Cannot promise you the rose garden. I can't. It's just not possible in life, right? But I can promise you that you will get pregnant to the degree that I can promise it. I also say to patient, Do not assume that you won't get [00:13:00] pregnant and forego birth control. I have had young women come to me from other physicians and they've kind of been like, it's been burned into their brain that they're never gonna get pregnant. 

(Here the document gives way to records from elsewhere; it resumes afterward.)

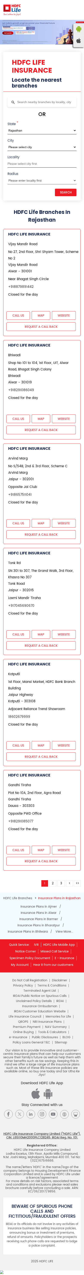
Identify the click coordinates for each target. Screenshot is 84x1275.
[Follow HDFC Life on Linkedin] (31, 1114)
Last (77, 883)
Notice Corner (25, 951)
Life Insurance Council (25, 1016)
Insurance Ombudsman (39, 1006)
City (11, 141)
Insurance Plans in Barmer (38, 919)
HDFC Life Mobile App (59, 944)
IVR (36, 944)
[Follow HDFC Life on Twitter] (19, 1114)
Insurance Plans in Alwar (38, 913)
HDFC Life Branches (18, 898)
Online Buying (23, 1032)
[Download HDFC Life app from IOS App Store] (47, 1098)
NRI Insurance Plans (47, 1021)
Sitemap (61, 1042)
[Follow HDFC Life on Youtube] (53, 1114)
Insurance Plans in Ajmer (38, 906)
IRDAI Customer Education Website (40, 1011)
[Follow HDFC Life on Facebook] (8, 1114)
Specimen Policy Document (29, 958)
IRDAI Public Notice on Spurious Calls (40, 995)
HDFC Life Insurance (29, 234)
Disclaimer (59, 980)
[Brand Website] (64, 1114)
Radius (13, 174)
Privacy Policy (23, 985)
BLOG (66, 1037)
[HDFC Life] (12, 10)
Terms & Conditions (51, 985)
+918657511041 (20, 494)
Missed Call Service (54, 951)
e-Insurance (18, 1037)
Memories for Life (58, 1016)
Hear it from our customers (53, 964)
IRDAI (60, 1001)
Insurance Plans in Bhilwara (28, 931)
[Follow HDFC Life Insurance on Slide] (75, 1114)
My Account (20, 964)
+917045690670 (21, 605)
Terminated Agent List (39, 990)
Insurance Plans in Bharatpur (38, 925)
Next (69, 883)
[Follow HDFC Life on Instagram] (42, 1114)
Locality (13, 157)
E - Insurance (64, 958)
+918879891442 (21, 287)
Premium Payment (26, 1027)
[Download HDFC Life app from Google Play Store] (36, 1098)
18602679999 (19, 717)
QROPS (23, 1021)
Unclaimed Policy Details (34, 1001)
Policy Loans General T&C (31, 1042)
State (13, 124)
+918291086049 (21, 390)
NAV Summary (56, 1027)
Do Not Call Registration (29, 980)
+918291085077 (20, 821)
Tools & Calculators (52, 1032)
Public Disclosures (45, 1037)
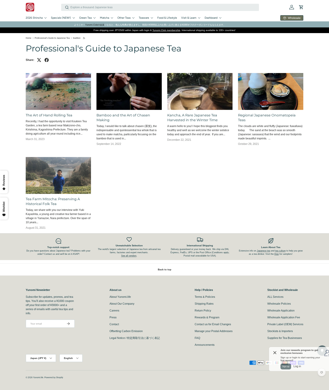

They're gonna have trouble, they don't even use condoms of birth control. And then they surprisingly get pregnant. And I've actually had a couple patients in the 20 years where it's been, um, sadly too bad because they didn't want to be pregnant. They kind of had this underlying fear they wouldn't get pregnant. 

They didn't use birth control, but when it happens, because it happened at an inopportune time, they were unhappy about it. And this, as you can imagine, can really wreak havoc on your psyche. Um, so again, P C O S in a nutshell, not dangerous, not bad, frustrating because the symptoms are not symptoms that many of us want. 

The symptoms can be managed, um, by very medical things like diabetes medication and birth control pills by very, oh, and by the way, something called sperm lactone, which is in. Is actually a blood pressure medicine that is a hormone that can help with hair growth and hair loss and acne. Um, indirectly managed and very importantly indirectly managed through [00:14:00] weight. 

Um, I should even call that direct actually. It's just not as direct as medication, but probably more effective in many ways. Um, certainly again, as always, integrative aspects can help. Like mindset. Meditation is always good for stress. Acupuncture can work. Um, So that is what I have to say about P C O S. I hope it helps. 

Please, don't be worried about it, but go see someone who decreases your anxiety and helps you understand it and helps you manage it. Okay, bye.